# Very Basic webpage (enter page)



## blankCLOTHING (Feb 20, 2008)

Hey, I am looking for some help to create an enter page for my bigcartel shop. It would be something very simple. Just a picture or design with an enter button linking to the shop. 

I can create all the graphics and buttons needed, I just need help with the HTML part of it. Let me know if you can help me get started or do it for me. Thanks.


----------



## demtangs (Nov 21, 2008)

Try some of the free vector and background pages. Adobe has an exchange for designers with all kinds of backgrounds and buttons you can use. Most for free. 

Adobe - Adobe Marketplace & Exchange


----------



## blankCLOTHING (Feb 20, 2008)

Ahhh, I think I worded it wrong. Haha, I can design all the graphics myself, I really just need help with HTMl and CSS.


----------



## demtangs (Nov 21, 2008)

Oh, Sorry.
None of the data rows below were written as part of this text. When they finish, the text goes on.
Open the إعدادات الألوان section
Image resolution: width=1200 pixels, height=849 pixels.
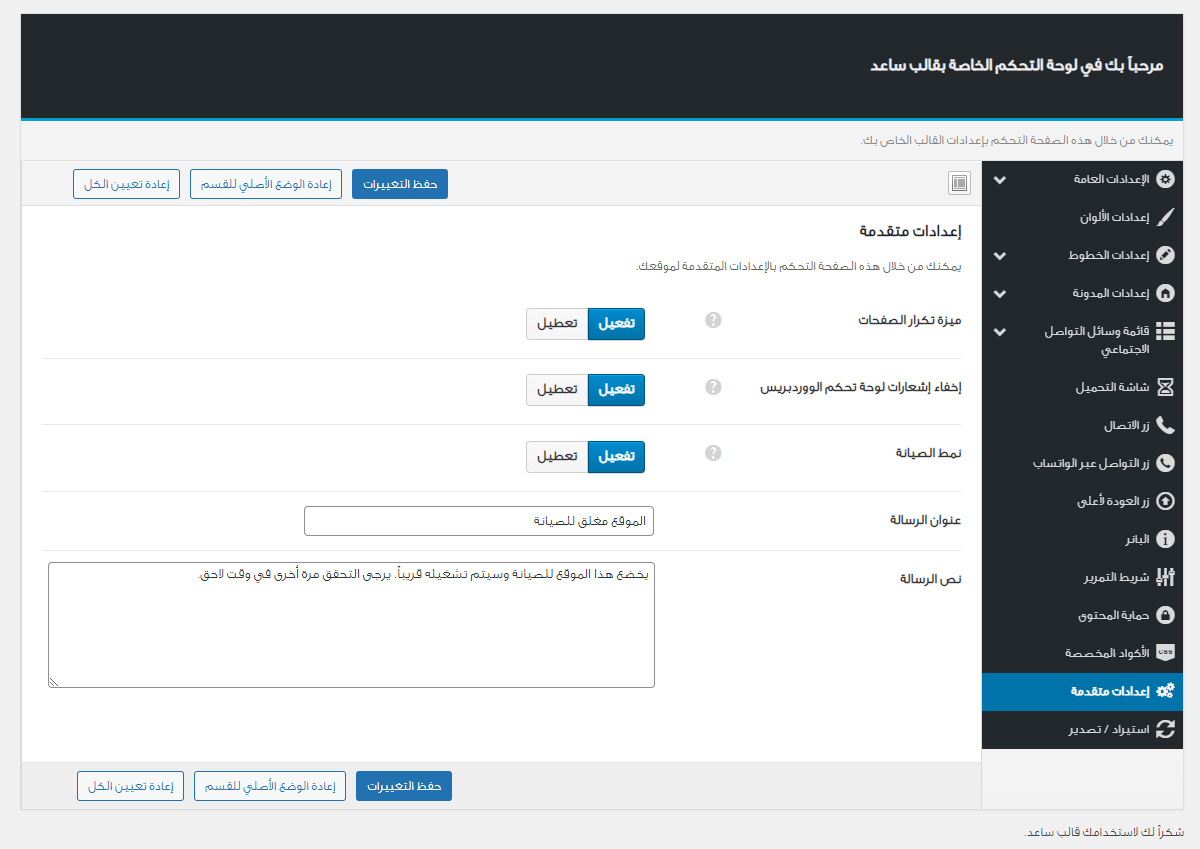1105,218
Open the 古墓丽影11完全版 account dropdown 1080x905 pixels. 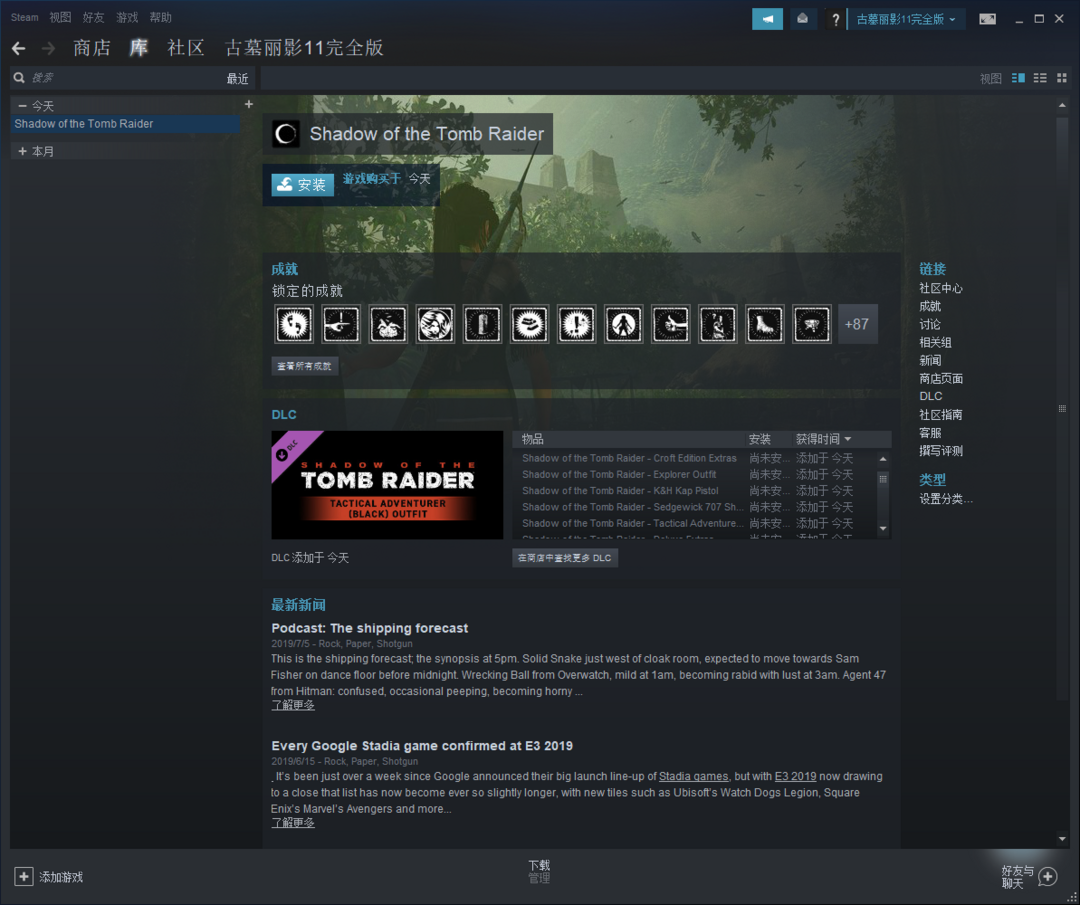[906, 19]
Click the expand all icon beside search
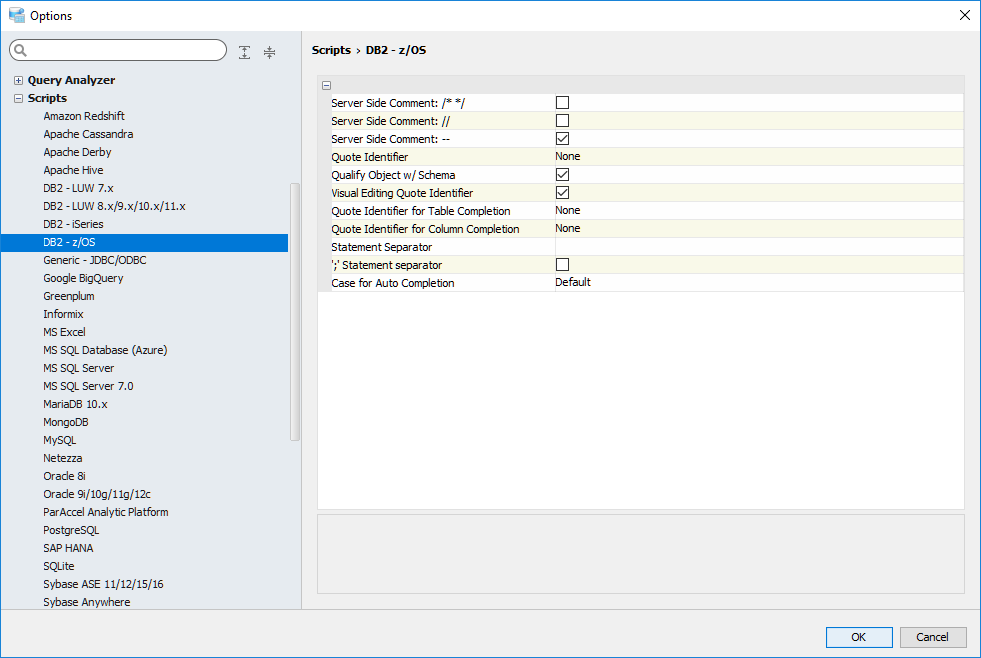This screenshot has height=658, width=981. pos(245,52)
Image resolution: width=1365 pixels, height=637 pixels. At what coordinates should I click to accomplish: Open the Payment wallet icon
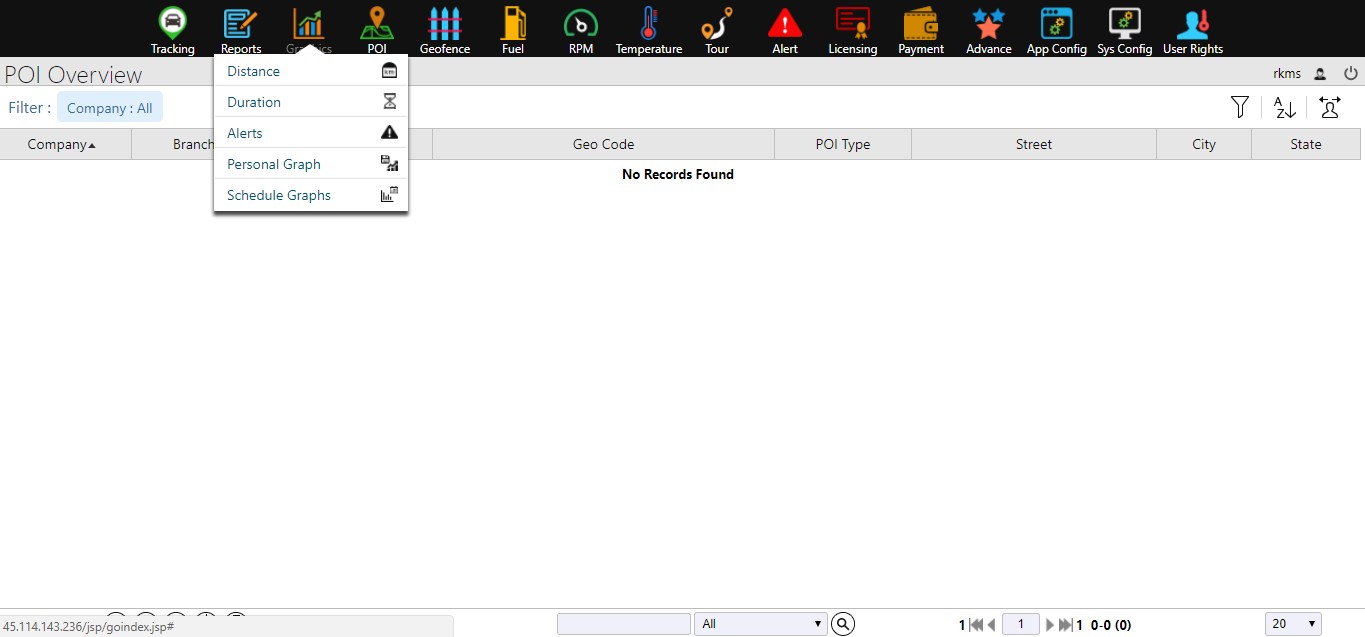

I use Iweb these days. I know, it sounds elementary but, it looks great and I don't have the time for html anymore.


----------



## blankCLOTHING (Feb 20, 2008)

Oh, alright cool. Ill look into that.


----------



## tankueray (Apr 16, 2010)

Just create a table between your body tags on a blank page. Don't link it to your stylesheets or anything. Below is the basic code (with the image and links removed from the tags) from my website here.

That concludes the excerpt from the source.